The platform has 923 passing tests as of Phase 1, plus 6 intentionally-skipped integration tests. This page covers what those tests are, how they’re organized, and — most importantly — what classes of bug they don’t catch and how we caught those anyway.

If you’re contributing code, this is the page that tells you which test layer your change belongs in.

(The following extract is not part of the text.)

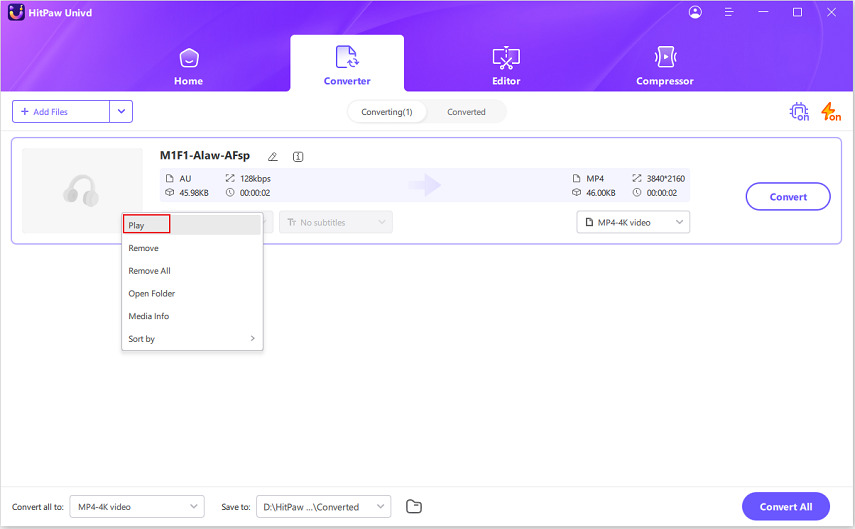Open file info icon next to M1F1-Alaw-AFsp
Viewport: 855px width, 529px height.
[298, 157]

Three layers, in increasing order of fidelity and decreasing order of coverage:

LayerCountWall timeWhere it runsWhat it covers
1. Vitest unit tests823 tests~3sDeveloper machine, every CI buildPure functions, type validation, error taxonomy, schema parsing, tool registry, agent runtime, delegation, gateway behavior (with mocks)
2. Vitest integration tests (vitest-pool-workers)98 tests~20sDeveloper machine via miniflare; memory package onlyReal D1 + Vectorize semantics; working memory + long-term memory under real CF runtime
3. End-to-end script1 script, opt-in~30-60s, ~$0.05Against a deployed WorkerReal Anthropic + OpenAI + Shopify + queues + Durable Objects, full delegation chain

Layer 1 — Vitest unit tests. The bulk. 823 tests across 18 packages and apps/worker. Run on every commit and every PR. Cover pure functions, type-correctness, error semantics, schema parsing, runtime behavior with mocked LLM/embedding/storage gateways. Total wall time: ~3 seconds.

Layer 2 — Vitest integration tests, vitest-pool-workers. 98 tests in packages/memory, run against the real Cloudflare runtime locally via miniflare. Covers what unit tests can’t — D1 schema enforcement, Vectorize query semantics, Durable Object storage. Wall time: ~20 seconds.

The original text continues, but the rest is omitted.